• [Work request]: Every line from the one with "Screen dimensions: 720x960" to the one with "You are a computer-use agent. The image", including those two, is to be copied exactly; all other lines of the entries below are left out.
==*==
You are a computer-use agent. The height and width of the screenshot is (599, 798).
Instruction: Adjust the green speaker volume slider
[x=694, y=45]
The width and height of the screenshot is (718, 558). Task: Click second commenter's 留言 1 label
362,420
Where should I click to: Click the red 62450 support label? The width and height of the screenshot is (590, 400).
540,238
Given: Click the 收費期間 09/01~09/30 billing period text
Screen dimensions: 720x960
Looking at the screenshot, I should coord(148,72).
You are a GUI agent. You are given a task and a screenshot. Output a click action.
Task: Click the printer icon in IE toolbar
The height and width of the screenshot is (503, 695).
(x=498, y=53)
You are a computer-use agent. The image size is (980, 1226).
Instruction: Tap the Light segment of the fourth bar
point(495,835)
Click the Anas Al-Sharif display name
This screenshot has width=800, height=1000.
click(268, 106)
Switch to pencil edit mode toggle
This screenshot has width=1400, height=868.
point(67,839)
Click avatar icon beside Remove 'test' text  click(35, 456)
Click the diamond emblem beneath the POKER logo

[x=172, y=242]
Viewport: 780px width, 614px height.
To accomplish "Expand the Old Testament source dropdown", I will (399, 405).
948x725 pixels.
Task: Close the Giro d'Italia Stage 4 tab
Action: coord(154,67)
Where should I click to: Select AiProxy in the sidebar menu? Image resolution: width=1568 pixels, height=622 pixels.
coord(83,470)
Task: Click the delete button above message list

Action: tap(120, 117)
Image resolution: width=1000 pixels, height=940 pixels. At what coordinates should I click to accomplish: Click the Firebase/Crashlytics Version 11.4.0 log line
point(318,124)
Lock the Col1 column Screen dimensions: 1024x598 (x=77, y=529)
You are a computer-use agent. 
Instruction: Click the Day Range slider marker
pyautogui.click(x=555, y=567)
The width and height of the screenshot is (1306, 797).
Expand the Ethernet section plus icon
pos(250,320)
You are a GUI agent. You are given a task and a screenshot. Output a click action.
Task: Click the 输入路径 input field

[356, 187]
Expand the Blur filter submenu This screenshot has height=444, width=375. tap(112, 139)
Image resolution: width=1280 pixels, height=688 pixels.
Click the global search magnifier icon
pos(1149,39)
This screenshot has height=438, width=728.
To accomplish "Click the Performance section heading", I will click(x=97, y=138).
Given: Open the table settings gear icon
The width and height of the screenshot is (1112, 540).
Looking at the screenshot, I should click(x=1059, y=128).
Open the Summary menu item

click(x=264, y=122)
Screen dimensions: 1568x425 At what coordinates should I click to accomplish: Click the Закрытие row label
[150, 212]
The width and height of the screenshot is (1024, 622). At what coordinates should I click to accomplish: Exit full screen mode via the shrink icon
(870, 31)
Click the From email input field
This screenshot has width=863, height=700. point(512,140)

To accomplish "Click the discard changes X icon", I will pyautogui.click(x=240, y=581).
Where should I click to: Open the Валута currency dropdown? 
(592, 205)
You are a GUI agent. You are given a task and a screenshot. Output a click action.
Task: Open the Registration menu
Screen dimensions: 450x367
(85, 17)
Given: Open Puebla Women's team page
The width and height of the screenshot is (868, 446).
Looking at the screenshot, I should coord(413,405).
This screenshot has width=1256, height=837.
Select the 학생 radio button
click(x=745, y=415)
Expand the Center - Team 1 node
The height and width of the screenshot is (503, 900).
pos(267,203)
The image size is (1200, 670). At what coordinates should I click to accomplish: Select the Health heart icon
==*==
• [Output]:
Screen dimensions: 720x960
Looking at the screenshot, I should coord(148,72).
You are a GUI agent. You are given a task and a screenshot. Output a click action.
Task: Click the printer icon in IE toolbar
The height and width of the screenshot is (503, 695).
(x=498, y=53)
You are a computer-use agent. The image size is (980, 1226).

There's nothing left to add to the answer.